THE TASK
Repeat exactly, and only, the lines of the entries below from the one with "Blackjack Ballroom Review (105, 1669)" through the one with "[Cart] (742, 50)", both ends included.

Dataset entries
'''
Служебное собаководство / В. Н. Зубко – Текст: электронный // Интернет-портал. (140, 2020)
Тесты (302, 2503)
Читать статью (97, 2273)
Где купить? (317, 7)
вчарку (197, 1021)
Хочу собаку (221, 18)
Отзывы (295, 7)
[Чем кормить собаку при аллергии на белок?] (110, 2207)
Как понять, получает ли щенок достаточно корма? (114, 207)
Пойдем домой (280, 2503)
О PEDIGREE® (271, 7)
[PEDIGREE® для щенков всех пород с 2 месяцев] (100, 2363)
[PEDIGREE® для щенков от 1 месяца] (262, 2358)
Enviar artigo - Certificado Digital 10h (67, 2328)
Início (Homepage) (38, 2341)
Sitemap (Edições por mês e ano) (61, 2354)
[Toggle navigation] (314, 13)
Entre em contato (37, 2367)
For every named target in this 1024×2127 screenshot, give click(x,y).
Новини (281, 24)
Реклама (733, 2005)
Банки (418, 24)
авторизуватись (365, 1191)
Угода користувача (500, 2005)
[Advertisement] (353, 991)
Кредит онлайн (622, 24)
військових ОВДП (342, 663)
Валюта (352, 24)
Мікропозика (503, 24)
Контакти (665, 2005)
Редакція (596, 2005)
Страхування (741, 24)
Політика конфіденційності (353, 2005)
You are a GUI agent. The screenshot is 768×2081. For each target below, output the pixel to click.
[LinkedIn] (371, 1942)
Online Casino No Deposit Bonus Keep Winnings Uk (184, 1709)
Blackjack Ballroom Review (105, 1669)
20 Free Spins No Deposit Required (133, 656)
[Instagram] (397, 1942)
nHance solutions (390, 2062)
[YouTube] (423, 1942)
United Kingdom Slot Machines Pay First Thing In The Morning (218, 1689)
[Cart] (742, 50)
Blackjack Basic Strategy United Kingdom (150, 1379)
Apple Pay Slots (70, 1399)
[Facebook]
'''
EXPECTED OUTPUT
Blackjack Ballroom Review (105, 1669)
20 Free Spins No Deposit Required (133, 656)
[Instagram] (397, 1942)
nHance solutions (390, 2062)
[YouTube] (423, 1942)
United Kingdom Slot Machines Pay First Thing In The Morning (218, 1689)
[Cart] (742, 50)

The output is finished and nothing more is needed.